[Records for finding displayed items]
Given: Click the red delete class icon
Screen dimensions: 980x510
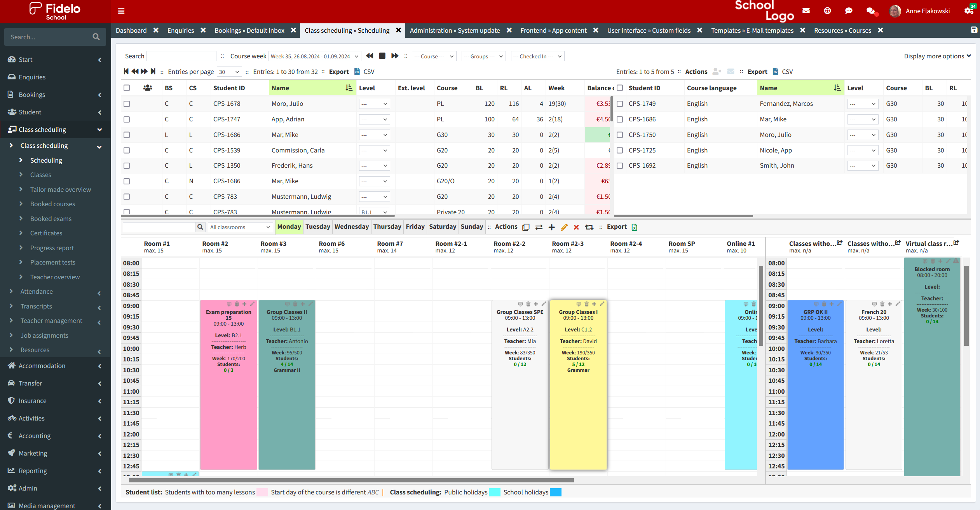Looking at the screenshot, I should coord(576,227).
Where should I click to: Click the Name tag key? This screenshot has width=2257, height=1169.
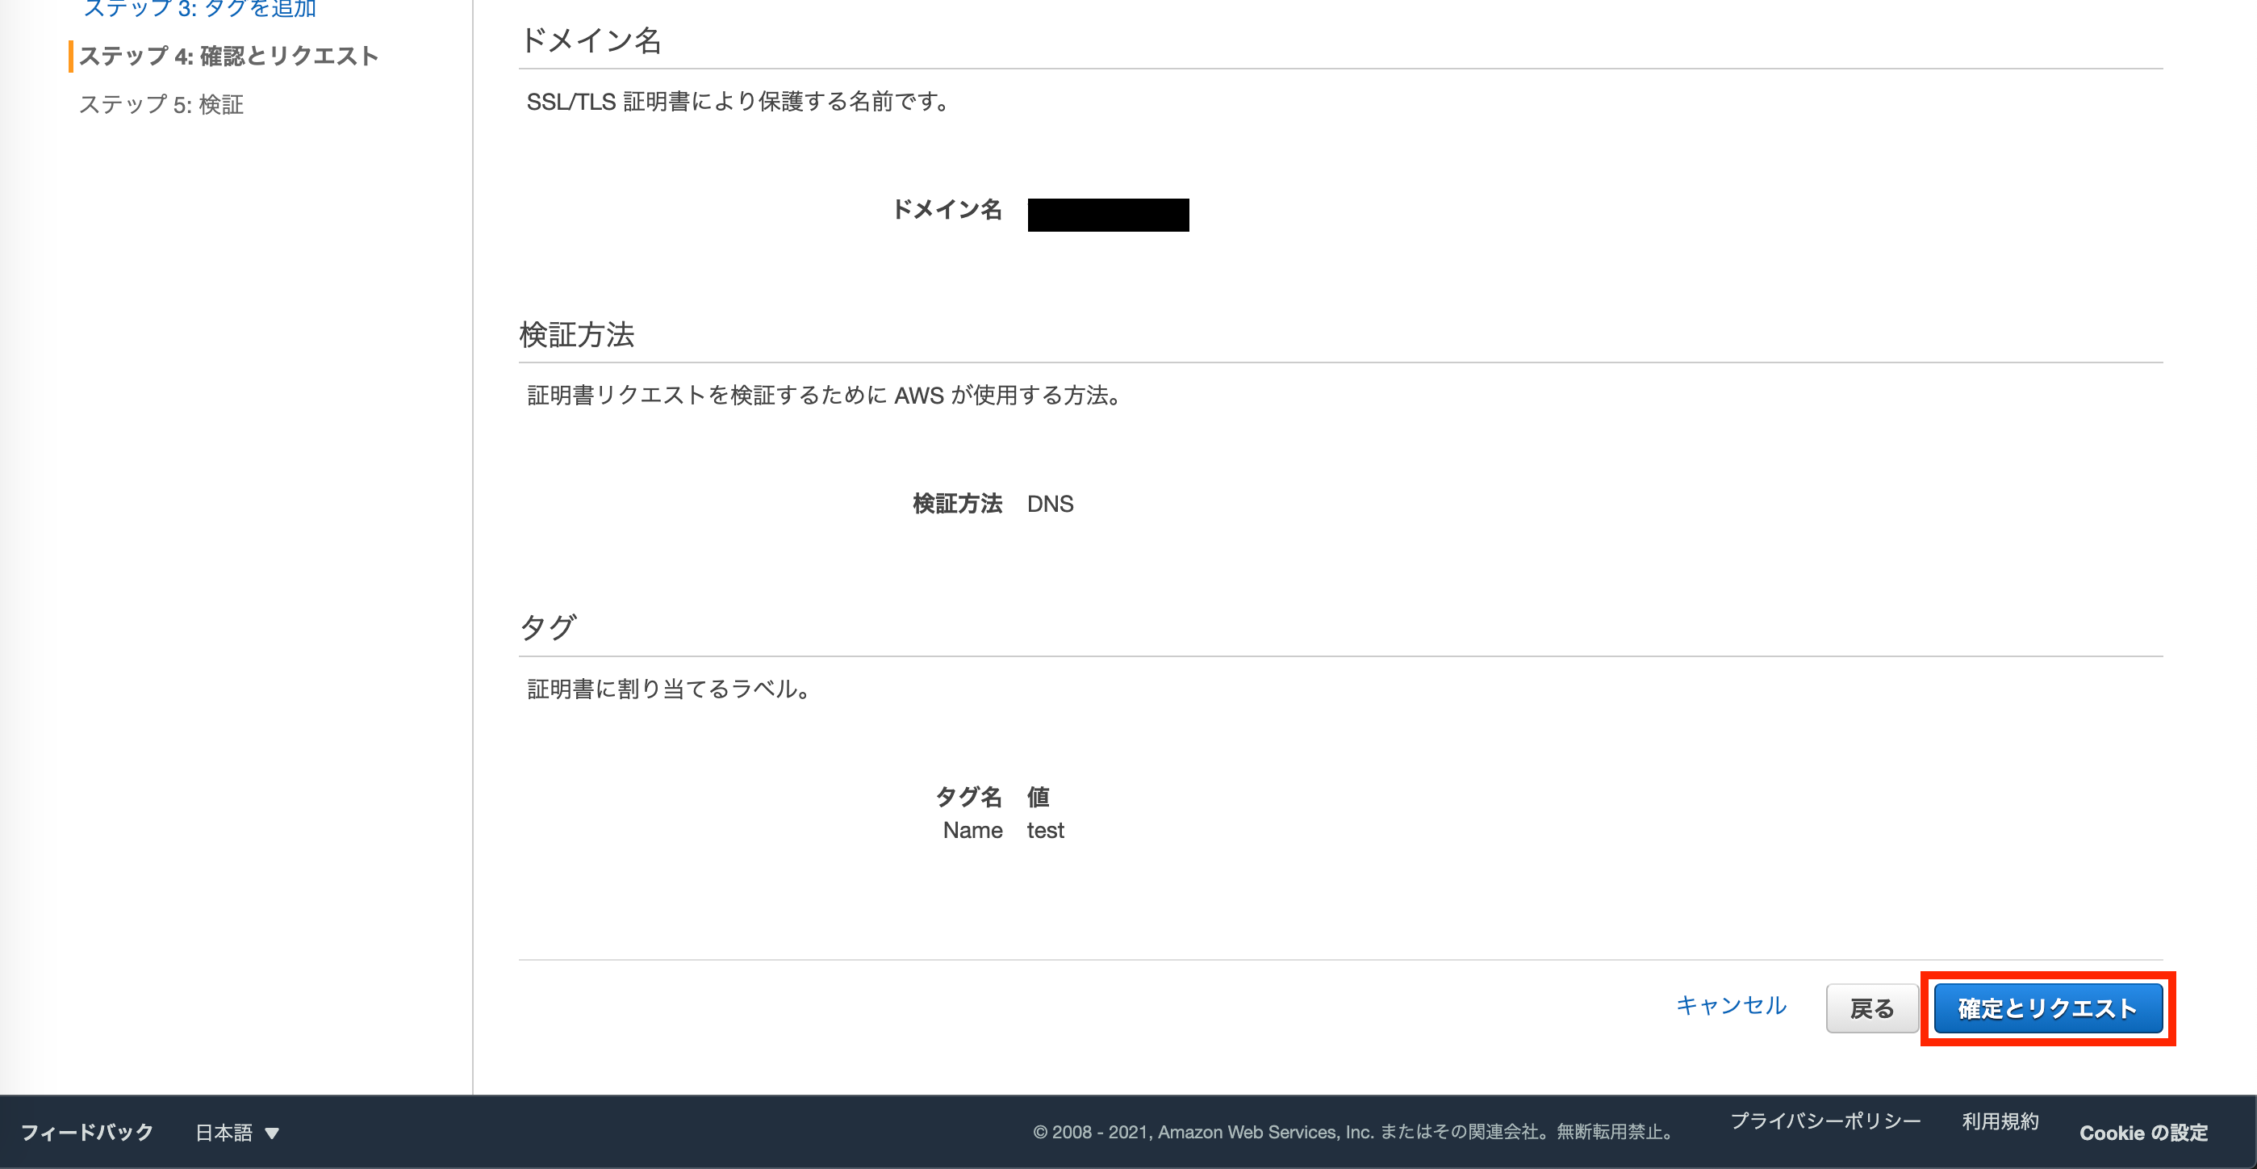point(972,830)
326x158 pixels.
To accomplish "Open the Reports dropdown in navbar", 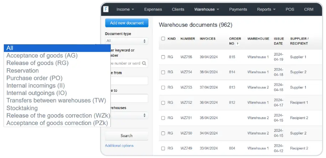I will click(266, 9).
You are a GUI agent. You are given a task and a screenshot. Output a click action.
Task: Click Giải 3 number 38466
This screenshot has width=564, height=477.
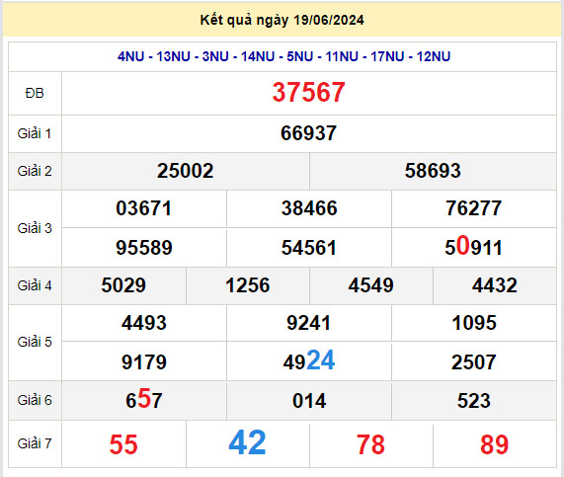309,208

* * *

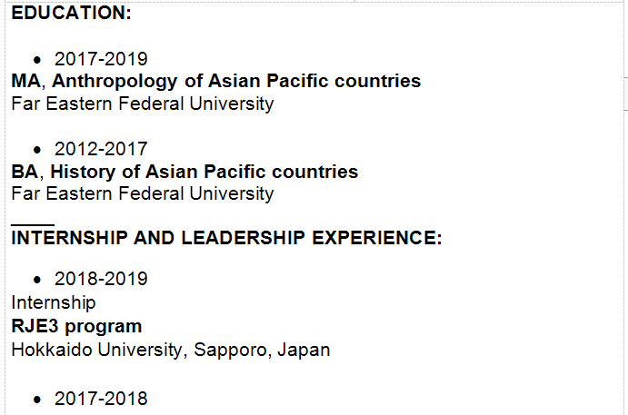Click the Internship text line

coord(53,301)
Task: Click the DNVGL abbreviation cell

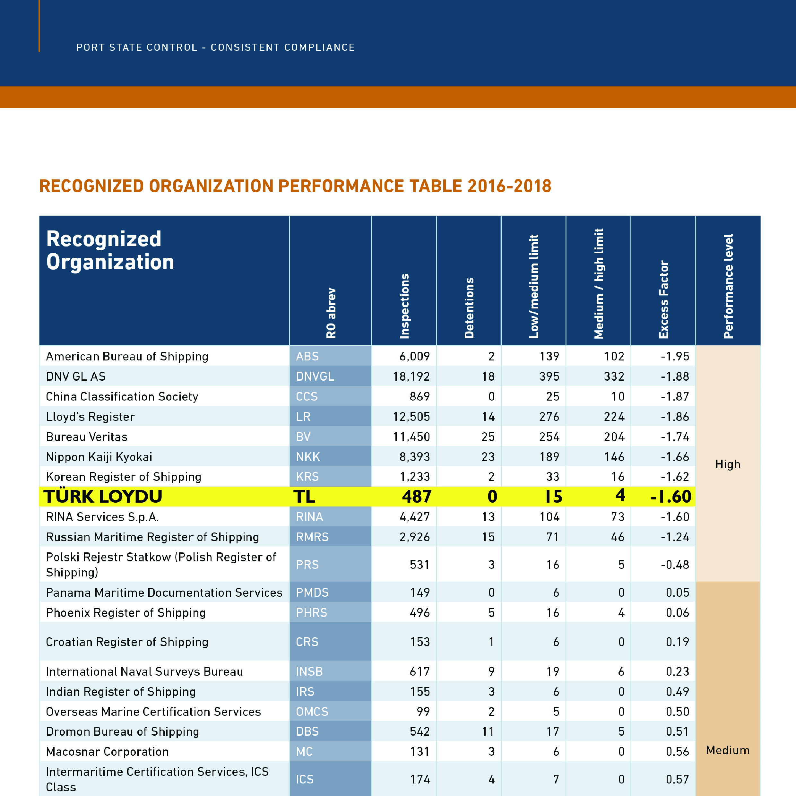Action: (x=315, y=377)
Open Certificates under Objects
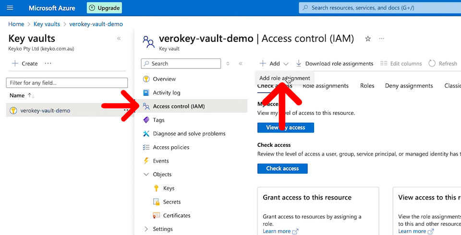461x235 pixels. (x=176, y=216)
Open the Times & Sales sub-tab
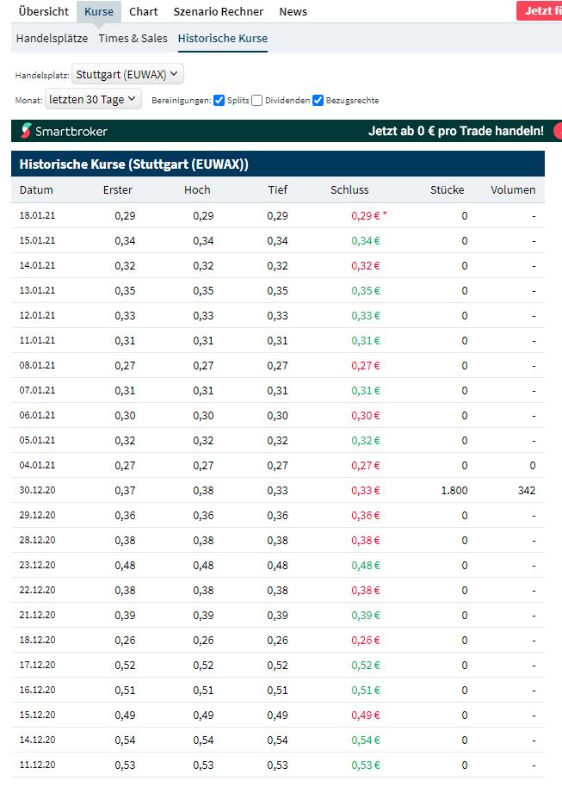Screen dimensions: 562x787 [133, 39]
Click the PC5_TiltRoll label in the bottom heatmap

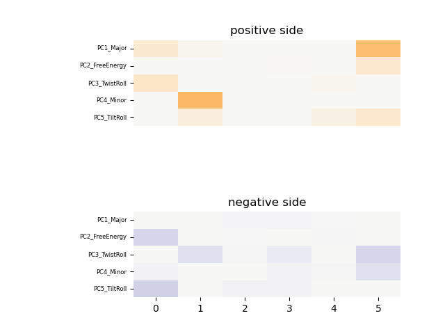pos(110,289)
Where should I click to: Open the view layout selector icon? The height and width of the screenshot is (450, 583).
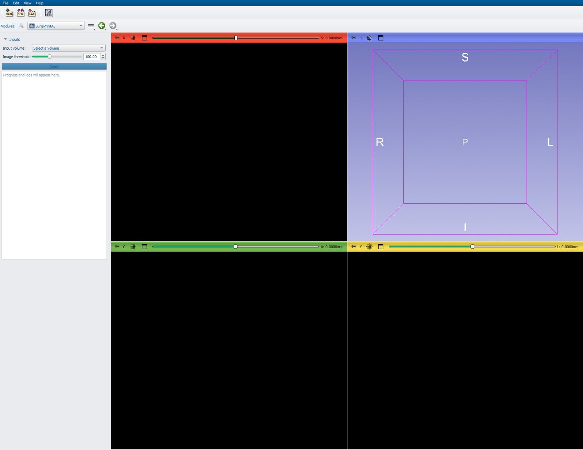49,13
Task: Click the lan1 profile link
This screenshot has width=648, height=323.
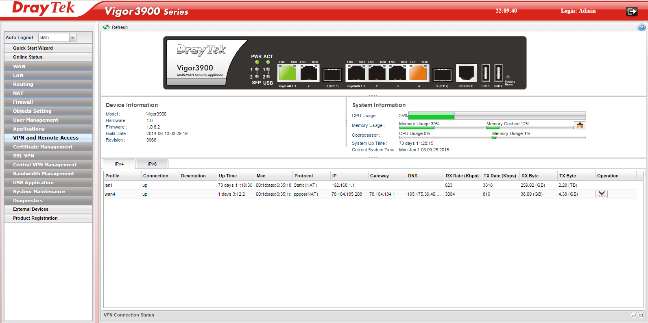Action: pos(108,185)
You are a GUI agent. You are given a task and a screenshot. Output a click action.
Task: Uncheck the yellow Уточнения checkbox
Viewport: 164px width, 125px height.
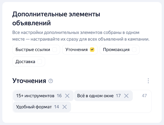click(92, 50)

[Task instructions]
Quote the entries word for word, everything from the line containing "Where should I click to: Open" down to the line containing "click(92, 50)", both lines included. Leave the pictures out of your answer.

[Exercise output]
Where should I click to: Open the view layout selector icon? The height and width of the screenshot is (450, 583).
49,13
Task: Click the lan1 profile link
This screenshot has width=648, height=323.
Action: pos(108,185)
You are a GUI agent. You are given a task and a screenshot. Output a click action.
Task: Uncheck the yellow Уточнения checkbox
Viewport: 164px width, 125px height.
click(92, 50)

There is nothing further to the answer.